Task goal: The job is to output each record again, character for character.

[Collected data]
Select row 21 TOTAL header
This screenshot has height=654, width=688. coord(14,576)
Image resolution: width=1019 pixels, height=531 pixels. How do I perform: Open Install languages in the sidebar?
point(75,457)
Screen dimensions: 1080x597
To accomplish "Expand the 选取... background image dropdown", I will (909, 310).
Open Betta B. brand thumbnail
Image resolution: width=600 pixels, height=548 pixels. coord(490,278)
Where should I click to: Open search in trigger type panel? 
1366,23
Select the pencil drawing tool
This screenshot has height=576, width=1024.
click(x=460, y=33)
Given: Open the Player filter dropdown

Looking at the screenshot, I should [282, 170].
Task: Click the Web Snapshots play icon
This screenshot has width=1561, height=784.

Solution:
Select row 21 TOTAL header
This screenshot has height=654, width=688. coord(14,576)
Image resolution: width=1019 pixels, height=531 pixels. How do I perform: Open Install languages in the sidebar?
point(75,457)
Screen dimensions: 1080x597
To accomplish "Expand the 选取... background image dropdown", I will (909, 310).
Open Betta B. brand thumbnail
Image resolution: width=600 pixels, height=548 pixels. coord(490,278)
Where should I click to: Open search in trigger type panel? 
1366,23
Select the pencil drawing tool
This screenshot has height=576, width=1024.
click(x=460, y=33)
Given: Open the Player filter dropdown

Looking at the screenshot, I should [282, 170].
Task: Click the Web Snapshots play icon
This screenshot has width=1561, height=784.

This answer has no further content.